Distribution, piège à c…
L’affaire a fait grand bruit. Début mai, L’Équipe Magazine se penche sur l’homophobie dans le sport. En une, deux joueurs de water-polo s’embrassant. Un kiosquier refuse de distribuer le titre ! Depuis, il a été suspendu. Un dérapage qui pourrait devenir la norme ? Peut-être.
La question de la distribution de la presse est suffisamment électrique pour que le ministre de l’Intérieur italien accuse la CGT d’avoir bloqué la distribution du Point qui affichait sa frimousse. Le syndicat a démenti, expliquant que le blocage n’a rien à voir avec le contenu, Marianne n’ayant pas été distribué non plus…
le Ravi a lui aussi connu quelque retard quant à sa mise en kiosque. Car, depuis plusieurs mois, le SGLCE CGT se mobilise contre la réforme de la distribution qui vient d’être adoptée au Sénat et qui sera examinée en juillet à l’Assemblée.
Pluralisme dans le viseur
Pour Didier Lourdez, du SGLCE, « cette réforme, c’est la mort de la loi Bichet qui, depuis plus de 70 ans, régit la distribution. Et assurait le pluralisme ». En effet, au regard des difficultés de l’opérateur historique – Presstalis – la solution envisagée est, ni plus ni moins, l’ouverture à la concurrence. Jusque-là, le système était des plus encadrés avec, schématiquement, une solidarité entre petits et gros éditeurs. Et ce, sous le contrôle du CSMP et de l’ARDP (le Conseil supérieur des messageries de presse et l’Autorité de régulation de la distribution de la presse).
Outre le remplacement de ces instances par l’autorité qui régulait jusque-là les télécoms (l’Arcep) et au-delà de l’arrivée d’un nouvel opérateur, ce que pointe la CGT, c’est le fait de laisser davantage de choix aux marchands de journaux quant aux titres qu’ils vont pouvoir ou non distribuer : « Certes, il y aura obligation de distribuer la presse d’information politique et générale (Ndlr, comme le Ravi). Mais, pour le reste, les marchands de journaux vont pouvoir, au nom de la rentabilité, choisir ce qu’ils distribuent. »
Soupir de Thierry Guillen, de la SAD 13, la société de diffusion basée à Marseille : « On se remet à peine d’un plan à l’issue duquel il y avait eu regroupement des sociétés de diffusion. Voilà pourquoi on couvre désormais presque tout le sud-est. On craint donc le pire. Et pas qu’en interne. Qui nous dit que les plus gros éditeurs ne finiront pas par décréter que ça coûte trop cher d’aller livrer au fin fond de la France tel ou tel titre ? A part les leurs, bien entendu… Aujourd’hui, tout est remis en cause. Et les salariés comme les petits titres sont en première ligne. »

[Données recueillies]
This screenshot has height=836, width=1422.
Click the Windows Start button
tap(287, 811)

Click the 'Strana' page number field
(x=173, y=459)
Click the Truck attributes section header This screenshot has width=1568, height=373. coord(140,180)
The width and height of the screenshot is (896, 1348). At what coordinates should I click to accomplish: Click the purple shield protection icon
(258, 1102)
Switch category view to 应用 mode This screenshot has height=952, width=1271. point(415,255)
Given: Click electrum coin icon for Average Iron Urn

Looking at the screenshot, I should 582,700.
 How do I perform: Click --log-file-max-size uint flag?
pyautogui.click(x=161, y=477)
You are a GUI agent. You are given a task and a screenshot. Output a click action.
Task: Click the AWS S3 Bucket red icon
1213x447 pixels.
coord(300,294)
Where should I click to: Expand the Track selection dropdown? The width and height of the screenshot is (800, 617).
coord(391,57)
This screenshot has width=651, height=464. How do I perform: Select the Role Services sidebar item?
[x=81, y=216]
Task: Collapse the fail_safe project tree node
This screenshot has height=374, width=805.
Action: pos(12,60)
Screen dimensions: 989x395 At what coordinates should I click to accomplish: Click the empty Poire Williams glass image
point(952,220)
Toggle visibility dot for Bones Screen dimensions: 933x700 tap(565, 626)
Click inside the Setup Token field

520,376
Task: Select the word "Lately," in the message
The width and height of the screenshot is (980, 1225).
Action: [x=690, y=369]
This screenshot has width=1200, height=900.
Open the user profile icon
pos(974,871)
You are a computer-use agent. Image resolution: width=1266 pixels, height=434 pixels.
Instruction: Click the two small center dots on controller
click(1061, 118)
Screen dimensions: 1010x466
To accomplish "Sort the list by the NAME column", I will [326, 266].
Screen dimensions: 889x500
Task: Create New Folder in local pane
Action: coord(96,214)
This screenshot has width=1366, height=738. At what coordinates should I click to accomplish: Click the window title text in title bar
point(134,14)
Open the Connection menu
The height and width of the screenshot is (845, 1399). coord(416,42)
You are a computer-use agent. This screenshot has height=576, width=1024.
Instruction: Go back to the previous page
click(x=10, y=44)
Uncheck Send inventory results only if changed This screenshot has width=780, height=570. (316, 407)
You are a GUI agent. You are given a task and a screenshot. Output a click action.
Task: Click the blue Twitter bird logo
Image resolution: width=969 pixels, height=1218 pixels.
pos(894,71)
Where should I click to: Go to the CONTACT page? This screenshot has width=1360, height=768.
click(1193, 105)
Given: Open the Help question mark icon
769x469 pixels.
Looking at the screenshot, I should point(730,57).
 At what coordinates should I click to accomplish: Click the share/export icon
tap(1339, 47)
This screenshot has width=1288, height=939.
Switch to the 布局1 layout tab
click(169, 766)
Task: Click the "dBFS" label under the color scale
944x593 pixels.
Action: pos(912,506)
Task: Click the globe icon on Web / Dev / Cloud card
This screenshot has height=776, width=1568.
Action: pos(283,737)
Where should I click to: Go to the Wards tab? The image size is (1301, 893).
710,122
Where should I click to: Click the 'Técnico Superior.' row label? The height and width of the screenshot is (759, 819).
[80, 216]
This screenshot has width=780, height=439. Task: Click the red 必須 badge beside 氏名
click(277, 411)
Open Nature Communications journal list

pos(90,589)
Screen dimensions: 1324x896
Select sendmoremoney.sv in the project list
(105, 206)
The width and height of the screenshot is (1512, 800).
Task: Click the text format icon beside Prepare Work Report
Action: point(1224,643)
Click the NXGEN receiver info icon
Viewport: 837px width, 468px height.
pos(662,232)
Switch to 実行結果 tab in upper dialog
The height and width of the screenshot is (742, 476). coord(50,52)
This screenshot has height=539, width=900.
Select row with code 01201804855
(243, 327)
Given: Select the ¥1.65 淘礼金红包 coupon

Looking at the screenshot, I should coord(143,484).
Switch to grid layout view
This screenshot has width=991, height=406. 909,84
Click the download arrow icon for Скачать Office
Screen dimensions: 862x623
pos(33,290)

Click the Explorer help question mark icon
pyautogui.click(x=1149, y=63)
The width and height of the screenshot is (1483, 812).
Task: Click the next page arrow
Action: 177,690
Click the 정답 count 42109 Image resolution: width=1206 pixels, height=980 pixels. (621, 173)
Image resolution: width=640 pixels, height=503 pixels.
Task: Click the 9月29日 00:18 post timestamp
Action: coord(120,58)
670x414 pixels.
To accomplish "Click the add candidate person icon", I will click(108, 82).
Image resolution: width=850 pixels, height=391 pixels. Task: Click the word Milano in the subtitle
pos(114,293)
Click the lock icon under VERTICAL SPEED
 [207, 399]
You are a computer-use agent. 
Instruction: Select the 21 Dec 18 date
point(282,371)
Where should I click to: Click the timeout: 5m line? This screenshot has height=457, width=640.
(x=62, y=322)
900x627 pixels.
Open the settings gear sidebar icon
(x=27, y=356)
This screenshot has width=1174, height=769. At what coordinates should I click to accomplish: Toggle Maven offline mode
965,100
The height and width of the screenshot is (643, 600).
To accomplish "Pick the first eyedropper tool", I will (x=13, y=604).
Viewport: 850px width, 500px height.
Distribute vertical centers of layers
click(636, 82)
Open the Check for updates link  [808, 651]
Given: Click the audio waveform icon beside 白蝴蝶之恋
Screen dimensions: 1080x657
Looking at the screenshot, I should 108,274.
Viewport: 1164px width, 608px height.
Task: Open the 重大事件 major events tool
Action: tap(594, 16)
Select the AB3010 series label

Consigne 1 ::
D'après le texte sur la distribution de la presse, les affirmations suivantes sont-elles exactes ? (a) La réforme de la distribution a déjà été adoptée par l'Assemblée. (b) La loi Bichet régit la distribution depuis plus de 70 ans. (c) La SAD 13 est basée à Marseille. Répondez par oui ou par non et citez les mots décisifs du texte.
Consigne 2 ::
Selon le texte sur la distribution de la presse, quelle autorité doit remplacer le CSMP et l'ARDP ?
Consigne 3 ::
D'après le texte sur la distribution de la presse, pourquoi la SAD 13 couvre-t-elle désormais presque tout le sud-est ?

Réponse attendue 1 ::
(a) Non : « qui vient d’être adoptée au Sénat et qui sera examinée en juillet à l’Assemblée ».
(b) Oui : « depuis plus de 70 ans, régit la distribution ».
(c) Oui : « la société de diffusion basée à Marseille ».

Réponse attendue 2 ::
L'Arcep, l'autorité qui régulait jusque-là les télécoms.

Réponse attendue 3 ::
La SAD 13 sort à peine d'un plan qui a abouti au regroupement des sociétés de diffusion. C'est pour cette raison qu'elle couvre désormais presque tout le sud-est.